Stored data entries:

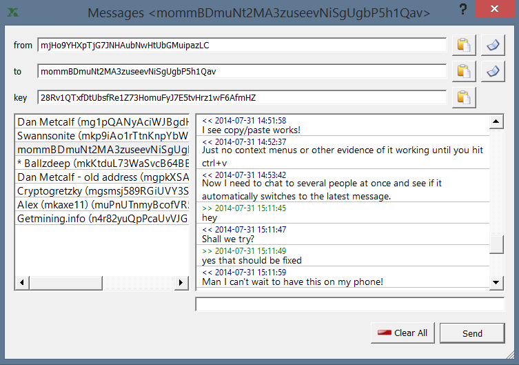Viewport: 519px width, 365px height.
Task: Click Clear All button
Action: pyautogui.click(x=403, y=333)
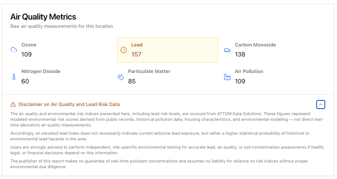
Task: Click the Ozone cloud icon
Action: [14, 50]
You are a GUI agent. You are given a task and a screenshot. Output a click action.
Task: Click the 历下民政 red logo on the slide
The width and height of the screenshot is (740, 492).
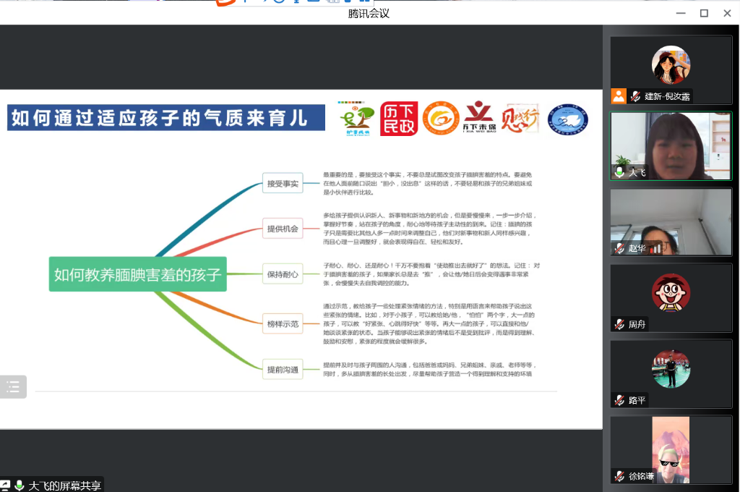click(399, 118)
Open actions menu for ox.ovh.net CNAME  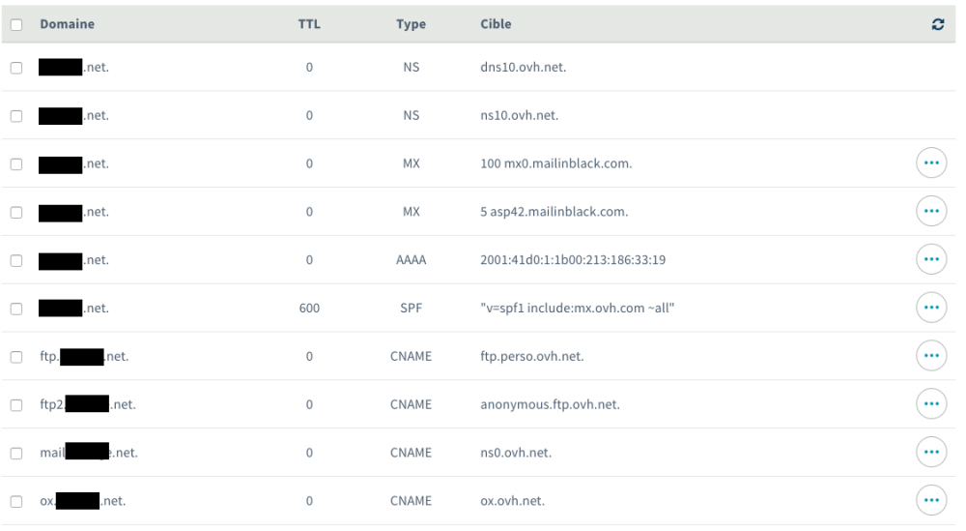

EXERCISE PROMPT: Write out the lines that run from the line containing "The width and" to the end of the entries, inclusive, exactly as written. Skip every picture.

TASK ANSWER:
The width and height of the screenshot is (740, 492).
click(399, 118)
Open actions menu for ox.ovh.net CNAME  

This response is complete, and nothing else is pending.